C'est ce qui m'est arrivé récemment : un copain (oui, j'assume le côté un peu désuet du terme, particulièrement sur le net !) à moi sur facebook a créé il y a peu une association appelée La Ravine rousse, dont l'objet est tout simplement de produire un album, de l'enregistrement au salaire des techniciens, musiciens, au pressage de disque. L'enregistrement est programmé du 10 au 20 avril 2011.
Pour faire la promotion de cette association et du projet qu'elle porte, ce copain a écrit une série de lettres humoristiques. La première par exemple, qui a été adressée à Yoann Gourcuff, alors footballeur au club des Girondins de Bordeaux, lui racontait en substance que s'il voulait bien investir comme son ami payé 1500€ par mois l'avait fait 3,3% de son revenu mensuel, cela correspondrait à 2 fois la somme nécessaire pour la production du disque.
Dans la dernière lettre publiée (pour ceux de mes lecteurs qui seraient aussi fans que moi, d'autres lettres sont paraît-il prévues !), il répond à l'offre commerciale de rachat de son "entreprise" faite par une société spécialisée dans les transmissions d'entreprise...Son association n'ayant pas d'autre objet que la production associative d'albums musicaux sans autres bénéfices escomptés pour les adhérents qu'une réduction de 2€ sur un album vendu 5€ au "grand public"... il a saisi avec style l'ironie de la situation !
Je m'arrête là sur cette initiative, le but de ce billet n'étant pas (qui a dit "uniquement" ? ) de la promouvoir mais de réfléchir à travers elle aux modes alternatifs de production musicale, ou autoproduction, production communautaire, ...Mais jetez un coup d'oeil à son blog et à ses lettres, vous ne le regretterez pas ! Et si vous regrettiez, venez me pourrir en commentaires !
D'après mes recherches "internétiques" pour écrire ce billet, ce type précis de production communautaire, qu'on pourrait appeler du mécénat 2.0, est plutôt exceptionnel dans le sens où le but principal est simplement d'offrir à tout le monde une oeuvre artistique, pas de devenir riche et célèbre ; bref, cette démarche est une démarche utopiste que personnellement je qualifierais de grand bol d'air frais dans notre société dominée aujourd'hui par le "seul, l'unique, le meilleur" modèle économique qu'est le libéralisme et par le libre-échangisme qu'il sous-tend.
Après le bol d'air frais, et afin de ne pas passer pour un dangereux révolutionnaire dès mon 3e billet (oui, j'ai prévu de faire ce coming-out lorsque j'aurais quotidiennement plus de 500 visiteurs uniques, ça nous laisse de la marge ), examinons donc les autres modes d'autoproduction, production 2.0, etc.
La SCOP culturelle
Une SCOP ou société coopérative et participative est une forme spécifique de société commerciale ; ce peut être une société anonyme (SA), ou bien une société à responsabilité limitée (SARL). Comme la plupart des formes d'organisation sociale qualifiées de sociétés (oui, bon, je ne suis pas privatiste de formation, encore moins droit-des-affairistes, et je ne veux pas trop dériver du sujet de ce billet, qui n'est pas "la "société" : forme juridique d'organisation sociale" !) la SCOP tend à dégager des bénéfices.
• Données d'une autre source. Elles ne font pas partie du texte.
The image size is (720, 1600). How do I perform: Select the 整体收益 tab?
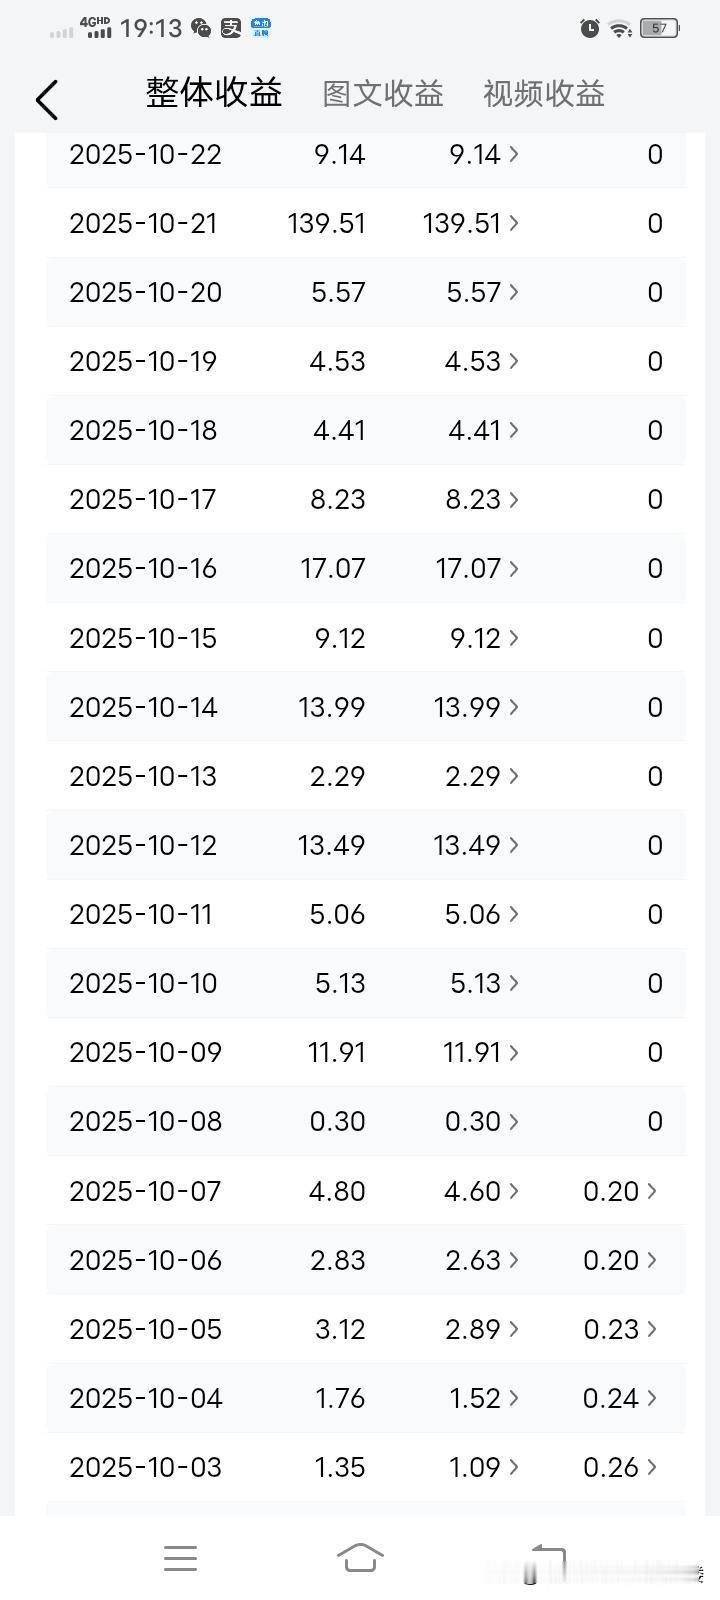tap(214, 92)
Cependant, malgré tous les points communs qu'elle possède avec les autres formes de sociétés, elle est organisée suivant certains principes particuliers :
- Contrôle démocratique et primauté de l’Homme sur le capital : "1 personne = 1 voix"
- Propriété collective
- Impartageabilité des réserves
- Solidarité
- Liberté d'adhésion
- Juste répartition du profit
Pour le sujet qui nous occupe ici, c'est la part de l'entreprise que doivent obligatoirement détenir les salariés qui est intéressante.
Appliquée à la production musicale, cela implique que les financeurs du projet culturel (je traite ce billet sous le seul angle de la production musicale, par facilité assumée. Les différences avec les autres activités culturelles peuvent très certainement justifier des adaptations) vont :
- Pouvoir retirer des bénéfices du projet,
- Pouvoir influer sur le projet.
Ces deux caractéristiques de la "SCOP culturelle" plaident pour les dénominations "production participative" et "production communautaire", voire pour faire ici preuve d'innovation "production participative et communautaire".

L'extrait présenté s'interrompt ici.